Reputation: 135
I saw this regular expression performed on an url:
$url = 'http://www.domain.com/';
preg_match('/(http)(.*?)\n/', $url, $matches);
I am not sure what the use of the question mark "?" is in this regex expression. According to regex manuals, the "?" is a meta character that is equivalent to {0,1}. Then, what is the point of having "?" after an * since * already represents {0,}
Can someone please enlighten me. Thanks.
Upvotes: 0
Views: 1168
Reputation: 92986
It has a different meaning when it follows another quantifier.
In this case it changes the matching behaviour of the preceding quantifier. The default behaviour is greedy and the the ?
changes it to "ungreedy".
"Greedy" means match as much as possible
"Ungreedy" means match as less as possible
See the article on regular-expression.info
For example:
a.+b
will match "aabxb" in aabxb
a.+?b
will match only "aab" in aabxb
See the example here on Regexr
You may be interested in my blog post about this topic: You do know Quantifiers. Really?
About your regex
preg_match('/(http)(.*?)\n/', $url, $matches);
I don't think it makes a difference here. The .

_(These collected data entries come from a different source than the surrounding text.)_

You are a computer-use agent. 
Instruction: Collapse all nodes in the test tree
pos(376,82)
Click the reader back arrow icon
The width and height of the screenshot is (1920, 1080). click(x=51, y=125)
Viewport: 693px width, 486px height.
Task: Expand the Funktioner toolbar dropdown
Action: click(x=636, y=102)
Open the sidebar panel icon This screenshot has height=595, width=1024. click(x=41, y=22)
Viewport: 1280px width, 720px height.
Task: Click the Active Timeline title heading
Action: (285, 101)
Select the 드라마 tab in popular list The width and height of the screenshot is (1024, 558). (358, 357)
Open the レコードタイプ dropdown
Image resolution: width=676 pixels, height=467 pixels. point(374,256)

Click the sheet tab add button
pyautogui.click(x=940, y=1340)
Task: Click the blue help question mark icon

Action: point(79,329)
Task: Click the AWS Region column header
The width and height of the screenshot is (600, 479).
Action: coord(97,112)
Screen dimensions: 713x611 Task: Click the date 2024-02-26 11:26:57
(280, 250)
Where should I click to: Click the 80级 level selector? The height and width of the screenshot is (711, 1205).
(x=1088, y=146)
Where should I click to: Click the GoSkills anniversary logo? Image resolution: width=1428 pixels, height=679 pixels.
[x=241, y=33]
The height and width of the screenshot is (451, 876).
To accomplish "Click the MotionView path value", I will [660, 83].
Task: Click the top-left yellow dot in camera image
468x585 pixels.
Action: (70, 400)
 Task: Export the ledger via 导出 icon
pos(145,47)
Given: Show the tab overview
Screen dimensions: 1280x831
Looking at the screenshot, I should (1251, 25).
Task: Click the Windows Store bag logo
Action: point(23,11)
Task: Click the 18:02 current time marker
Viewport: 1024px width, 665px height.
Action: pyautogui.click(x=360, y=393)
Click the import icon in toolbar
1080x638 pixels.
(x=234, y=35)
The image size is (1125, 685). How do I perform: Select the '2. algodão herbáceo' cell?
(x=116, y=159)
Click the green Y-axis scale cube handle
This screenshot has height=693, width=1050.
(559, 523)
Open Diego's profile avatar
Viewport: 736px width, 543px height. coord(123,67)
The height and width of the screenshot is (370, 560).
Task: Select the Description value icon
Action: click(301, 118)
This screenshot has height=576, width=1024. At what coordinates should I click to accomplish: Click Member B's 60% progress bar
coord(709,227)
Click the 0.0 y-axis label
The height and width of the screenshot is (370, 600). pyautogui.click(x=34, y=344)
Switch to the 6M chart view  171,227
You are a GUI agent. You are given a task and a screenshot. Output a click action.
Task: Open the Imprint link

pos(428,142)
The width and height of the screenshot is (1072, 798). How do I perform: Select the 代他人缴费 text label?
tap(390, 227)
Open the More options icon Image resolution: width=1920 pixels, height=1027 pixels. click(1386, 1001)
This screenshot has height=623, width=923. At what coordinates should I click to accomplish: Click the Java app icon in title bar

matches anything but newline characters by default (you can change this by adding a s
after the closing regex delimiter), so if the question mark is there or not, it will match only till the first \n
.
If you change the behaviour by using preg_match('/(http)(.*?)\n/s', $url, $matches);
, it will make a difference. .*\n
would match till the last \n
and .*?\n
will stop at the first \n
.
Upvotes: 6
Reputation: 152095
In this case, the question mark means a "stingy" match. It will stop matching as soon as the first \n
is encountered, while otherwise, it would gobble up intervening \n
s until the last.
More about greedy and stingy matching at http://www.perl.com/doc/FMTEYEWTK/regexps.html
Upvotes: 1